The Service, in coordination with States, will select independent scientific peer reviewers considering the following criteria: 

·          Expertise:  The reviewer should have knowledge, experience, and skills in one or more of the following areas:  cutthroat trout biology; population dynamics, genetics and extinction risk analysis.

·         Independence:  The reviewer should not be employed by the U.S. Fish and Wildlife Service.  Academic and consulting scientists should have sufficient independence from the Service or Department if the government supports their work.

·         Objectivity:  The reviewer should be recognized by his or her peers as being objective, open‑minded, and thoughtful.  In addition, the reviewer should be comfortable sharing his or her knowledge and perspectives and openly identifying his or her knowledge gaps. 

·         Advocacy:  The reviewer should not be known or recognized for an affiliation with an advocacy position regarding the protection of this species under the Endangered Species Act.

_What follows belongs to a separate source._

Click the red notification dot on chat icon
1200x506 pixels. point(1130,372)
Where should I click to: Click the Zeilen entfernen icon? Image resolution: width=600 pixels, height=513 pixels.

·         Conflict of Interest:  The reviewer should not have any financial or other interest that conflicts or that could impair his or her objectivity or create an unfair competitive advantage.  If an otherwise qualified reviewer has an unavoidable conflict of interest, the Service may publicly disclose the conflict.

We anticipate sending the document to the peer reviewers this fall with responses requested approximately 30 days later.  We will not provide financial compensation to peer reviewers.  We will solicit reviews from at least five qualified experts. 

The Service will provide each peer reviewer with information explaining his or her role and instructions for fulfilling that role, and the Hirsh et al. 2006 Report.  The purpose of seeking independent peer review is to ensure use of the best scientific and commercial information available and to ensure and to maximize the quality, objectivity, utility, and integrity of the information upon which the 12-month Finding is based.  Peer reviewers will be asked not to provide advice on policy.  Instead, the charge to the reviewers will be to focus their review on identifying and characterizing scientific uncertainties.  Additionally, peer reviewers will be asked to consider the following questions and to provide any other relevant comments, criticisms, or thoughts: 

1.      Is the description and analysis of the population trends, population health, genetic status, and historic and current distribution of the species accurate and scientifically supported?

2.      Does the report provide accurate and adequate review and analysis of the factors affecting the species (habitat loss and modification, over utilization, disease, predation, regulatory mechanisms, and genetic fitness)?

3.      Are there any significant oversights, omissions or inconsistencies in the report?

4.      Are the conclusions logical and supported by the evidence provided?

Peer reviewers will provide individual, written responses to the Service.  Peer reviewers have been  advised that their reviews, including their names and affiliations, will be included in the administrative record; and, their reviews will be available to the public.

About Public Participation:

The Service has received the following peer reviews: 

Members of the public can review the document and provide comments on either Hirsh et al. 2006 or our peer review process during the public comment period for the Colorado River cutthroat trout Status Review.  This public comment period is from November 7, 2006 to January 8, 2007.